We will now move to one of the two application domains that we will discuss in depth, Fuzzy Databases.

Later in the chapter, we examine the second application domain, Fuzzy Control Systems.

Section I: A Look at Fuzzy Databases and Quantification

In this section, we want to look at some ways in which fuzzy logic may be applied to databases and operations

with databases. Standard databases have crisp data sets, and you create unambiguous relations over the data

sets. You also make queries that are specific and that do not have any ambiguity. Introducing ambiguity in one

or more of these aspects of standard databases leads to ideas of how fuzzy logic can be applied to databases.
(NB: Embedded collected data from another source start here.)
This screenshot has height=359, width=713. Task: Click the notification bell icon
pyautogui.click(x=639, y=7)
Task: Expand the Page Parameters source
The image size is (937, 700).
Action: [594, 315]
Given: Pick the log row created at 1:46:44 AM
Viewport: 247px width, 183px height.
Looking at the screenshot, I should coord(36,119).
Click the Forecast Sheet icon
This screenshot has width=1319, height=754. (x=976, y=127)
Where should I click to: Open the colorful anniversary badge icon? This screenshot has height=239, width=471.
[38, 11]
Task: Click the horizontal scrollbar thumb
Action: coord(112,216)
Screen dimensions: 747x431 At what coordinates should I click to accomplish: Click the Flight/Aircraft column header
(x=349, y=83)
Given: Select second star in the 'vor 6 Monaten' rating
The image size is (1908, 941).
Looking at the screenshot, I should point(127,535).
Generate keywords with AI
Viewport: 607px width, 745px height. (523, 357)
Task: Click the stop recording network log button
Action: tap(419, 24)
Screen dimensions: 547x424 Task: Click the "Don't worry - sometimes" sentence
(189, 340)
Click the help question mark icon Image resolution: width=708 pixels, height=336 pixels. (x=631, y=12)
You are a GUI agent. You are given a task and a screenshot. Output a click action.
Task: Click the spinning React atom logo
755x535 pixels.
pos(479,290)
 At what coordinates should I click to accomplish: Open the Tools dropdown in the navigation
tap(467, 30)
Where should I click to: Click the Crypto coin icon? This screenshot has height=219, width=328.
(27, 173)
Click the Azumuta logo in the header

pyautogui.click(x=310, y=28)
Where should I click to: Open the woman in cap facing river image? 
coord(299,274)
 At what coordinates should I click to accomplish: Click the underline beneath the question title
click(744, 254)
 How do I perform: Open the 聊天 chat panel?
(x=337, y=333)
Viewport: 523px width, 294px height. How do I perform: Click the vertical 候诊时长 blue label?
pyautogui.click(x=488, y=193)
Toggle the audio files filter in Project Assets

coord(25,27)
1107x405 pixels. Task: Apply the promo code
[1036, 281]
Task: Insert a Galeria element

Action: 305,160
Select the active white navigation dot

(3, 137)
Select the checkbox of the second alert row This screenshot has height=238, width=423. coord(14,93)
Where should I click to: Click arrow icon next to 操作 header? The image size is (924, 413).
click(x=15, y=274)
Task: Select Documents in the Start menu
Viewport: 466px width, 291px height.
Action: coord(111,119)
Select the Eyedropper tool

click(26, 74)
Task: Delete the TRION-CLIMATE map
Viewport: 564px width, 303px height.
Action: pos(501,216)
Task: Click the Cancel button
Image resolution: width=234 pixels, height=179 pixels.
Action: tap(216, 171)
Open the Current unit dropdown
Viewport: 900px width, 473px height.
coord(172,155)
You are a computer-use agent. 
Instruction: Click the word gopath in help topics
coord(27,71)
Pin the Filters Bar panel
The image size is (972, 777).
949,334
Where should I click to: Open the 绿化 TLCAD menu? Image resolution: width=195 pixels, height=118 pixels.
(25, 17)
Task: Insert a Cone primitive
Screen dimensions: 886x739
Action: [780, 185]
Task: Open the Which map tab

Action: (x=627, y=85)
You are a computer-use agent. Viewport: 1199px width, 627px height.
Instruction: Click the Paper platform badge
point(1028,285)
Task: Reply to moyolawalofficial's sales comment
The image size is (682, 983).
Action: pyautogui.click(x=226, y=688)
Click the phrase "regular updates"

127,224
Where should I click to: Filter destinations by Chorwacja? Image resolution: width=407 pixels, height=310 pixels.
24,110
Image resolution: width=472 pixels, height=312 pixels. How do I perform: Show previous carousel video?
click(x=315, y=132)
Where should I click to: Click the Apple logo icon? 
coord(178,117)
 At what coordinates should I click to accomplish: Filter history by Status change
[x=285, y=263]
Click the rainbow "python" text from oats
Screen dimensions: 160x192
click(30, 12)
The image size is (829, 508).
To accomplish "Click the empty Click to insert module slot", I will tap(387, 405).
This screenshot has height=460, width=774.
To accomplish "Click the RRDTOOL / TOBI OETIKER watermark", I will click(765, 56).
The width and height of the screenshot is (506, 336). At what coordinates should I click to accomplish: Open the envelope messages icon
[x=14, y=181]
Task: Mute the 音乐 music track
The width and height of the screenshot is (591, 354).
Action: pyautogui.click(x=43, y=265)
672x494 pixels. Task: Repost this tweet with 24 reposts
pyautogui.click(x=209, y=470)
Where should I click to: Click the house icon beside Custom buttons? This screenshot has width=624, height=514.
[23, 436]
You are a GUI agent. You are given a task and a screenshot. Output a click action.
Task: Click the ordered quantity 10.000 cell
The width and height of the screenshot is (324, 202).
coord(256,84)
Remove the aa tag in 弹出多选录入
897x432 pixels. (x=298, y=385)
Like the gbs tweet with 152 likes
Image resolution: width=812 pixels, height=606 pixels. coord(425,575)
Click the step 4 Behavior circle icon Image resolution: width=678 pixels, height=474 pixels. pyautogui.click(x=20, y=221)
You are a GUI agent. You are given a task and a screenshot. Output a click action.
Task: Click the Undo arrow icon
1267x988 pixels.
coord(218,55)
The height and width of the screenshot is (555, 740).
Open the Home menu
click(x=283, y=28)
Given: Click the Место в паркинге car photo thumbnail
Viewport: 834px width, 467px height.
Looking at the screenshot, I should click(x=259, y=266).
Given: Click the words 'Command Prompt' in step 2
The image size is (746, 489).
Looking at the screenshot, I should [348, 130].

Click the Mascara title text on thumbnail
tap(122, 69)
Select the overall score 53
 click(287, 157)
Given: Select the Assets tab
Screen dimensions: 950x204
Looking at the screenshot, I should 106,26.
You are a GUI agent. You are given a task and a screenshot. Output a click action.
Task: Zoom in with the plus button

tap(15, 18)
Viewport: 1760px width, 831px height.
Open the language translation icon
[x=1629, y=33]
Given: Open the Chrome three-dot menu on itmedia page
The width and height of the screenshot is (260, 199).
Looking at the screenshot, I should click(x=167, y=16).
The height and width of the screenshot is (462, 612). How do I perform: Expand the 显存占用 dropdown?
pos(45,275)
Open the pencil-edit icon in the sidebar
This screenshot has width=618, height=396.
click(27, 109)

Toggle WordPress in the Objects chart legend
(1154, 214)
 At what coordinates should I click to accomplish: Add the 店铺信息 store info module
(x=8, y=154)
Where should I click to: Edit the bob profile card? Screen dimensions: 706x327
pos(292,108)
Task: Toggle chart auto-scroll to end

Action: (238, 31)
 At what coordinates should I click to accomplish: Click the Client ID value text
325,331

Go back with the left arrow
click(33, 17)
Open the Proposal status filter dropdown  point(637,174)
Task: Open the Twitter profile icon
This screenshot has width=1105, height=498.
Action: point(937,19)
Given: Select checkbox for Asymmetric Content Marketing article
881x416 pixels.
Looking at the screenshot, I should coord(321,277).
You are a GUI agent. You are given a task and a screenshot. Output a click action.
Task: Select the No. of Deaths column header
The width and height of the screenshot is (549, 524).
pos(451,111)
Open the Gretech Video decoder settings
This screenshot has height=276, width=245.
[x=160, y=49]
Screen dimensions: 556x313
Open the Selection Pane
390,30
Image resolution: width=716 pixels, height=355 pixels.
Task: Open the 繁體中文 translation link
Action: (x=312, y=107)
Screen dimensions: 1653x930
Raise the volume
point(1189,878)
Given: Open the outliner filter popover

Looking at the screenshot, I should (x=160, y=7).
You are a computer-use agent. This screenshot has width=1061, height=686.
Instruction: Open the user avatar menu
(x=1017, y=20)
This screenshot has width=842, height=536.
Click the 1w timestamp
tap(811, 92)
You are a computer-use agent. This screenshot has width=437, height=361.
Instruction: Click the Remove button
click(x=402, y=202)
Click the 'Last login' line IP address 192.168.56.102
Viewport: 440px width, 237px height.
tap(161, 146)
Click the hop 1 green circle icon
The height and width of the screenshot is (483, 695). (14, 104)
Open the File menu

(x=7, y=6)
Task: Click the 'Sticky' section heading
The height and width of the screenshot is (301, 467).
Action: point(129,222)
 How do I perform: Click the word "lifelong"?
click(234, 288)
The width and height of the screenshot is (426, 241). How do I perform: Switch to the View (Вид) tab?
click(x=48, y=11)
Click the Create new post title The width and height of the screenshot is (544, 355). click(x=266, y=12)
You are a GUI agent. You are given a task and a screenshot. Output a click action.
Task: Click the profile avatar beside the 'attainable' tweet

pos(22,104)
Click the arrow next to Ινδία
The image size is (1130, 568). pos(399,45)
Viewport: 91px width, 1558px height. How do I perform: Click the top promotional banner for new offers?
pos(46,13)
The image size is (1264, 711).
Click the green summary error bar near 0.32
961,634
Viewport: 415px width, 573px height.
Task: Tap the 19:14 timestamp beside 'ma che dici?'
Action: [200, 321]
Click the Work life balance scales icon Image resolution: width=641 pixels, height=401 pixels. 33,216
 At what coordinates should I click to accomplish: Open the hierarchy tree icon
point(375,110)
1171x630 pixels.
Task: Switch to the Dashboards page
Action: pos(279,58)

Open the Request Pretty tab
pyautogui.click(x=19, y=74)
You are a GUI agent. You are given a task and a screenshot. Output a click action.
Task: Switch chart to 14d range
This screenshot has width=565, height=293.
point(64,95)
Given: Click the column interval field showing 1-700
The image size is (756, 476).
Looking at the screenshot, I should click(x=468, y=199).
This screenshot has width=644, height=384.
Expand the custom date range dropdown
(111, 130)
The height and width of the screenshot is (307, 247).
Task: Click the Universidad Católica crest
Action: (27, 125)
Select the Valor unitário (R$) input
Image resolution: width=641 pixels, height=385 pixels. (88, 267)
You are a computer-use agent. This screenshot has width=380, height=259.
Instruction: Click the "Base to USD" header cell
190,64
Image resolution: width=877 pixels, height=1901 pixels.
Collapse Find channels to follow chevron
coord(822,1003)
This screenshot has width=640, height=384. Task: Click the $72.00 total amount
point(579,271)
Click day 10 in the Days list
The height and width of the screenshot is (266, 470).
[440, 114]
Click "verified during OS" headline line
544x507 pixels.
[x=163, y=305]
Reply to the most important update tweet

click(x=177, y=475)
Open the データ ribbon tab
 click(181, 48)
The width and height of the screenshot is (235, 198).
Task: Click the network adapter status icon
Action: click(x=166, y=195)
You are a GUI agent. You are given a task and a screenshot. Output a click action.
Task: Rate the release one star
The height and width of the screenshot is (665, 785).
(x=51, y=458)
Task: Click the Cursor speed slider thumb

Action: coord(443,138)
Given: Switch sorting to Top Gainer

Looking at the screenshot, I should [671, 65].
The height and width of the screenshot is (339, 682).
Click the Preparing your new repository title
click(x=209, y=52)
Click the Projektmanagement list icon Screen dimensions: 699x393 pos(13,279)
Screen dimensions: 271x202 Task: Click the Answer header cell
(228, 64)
Such application of fuzzy logic could mean that you get databases that are easier to query and easier to

interface to. A fuzzy search, where search criteria are not precisely bounded, may be more appropriate than a

crisp search. You can recall any number of occasions when you tend to make ambiguous queries, since you

are not certain of what you need. You also tend to make ambiguous queries when a “ball park” value is

sufficient for your purposes.

In this section, you will also learn some more concepts in fuzzy logic. You will see these concepts introduced

where they arise in the discussion of ideas relating to fuzzy databases. You may at times see somewhat of a

digression in the middle of the fuzzy database discussion to fuzzy logic topics. You may skip to the area

where the fuzzy database discussion is resumed and refer back to the skipped areas whenever you feel the

need to get clarification of a concept.

We will start with an example of a standard database, relations and queries. We then point out some of the

ways in which fuzziness can be introduced.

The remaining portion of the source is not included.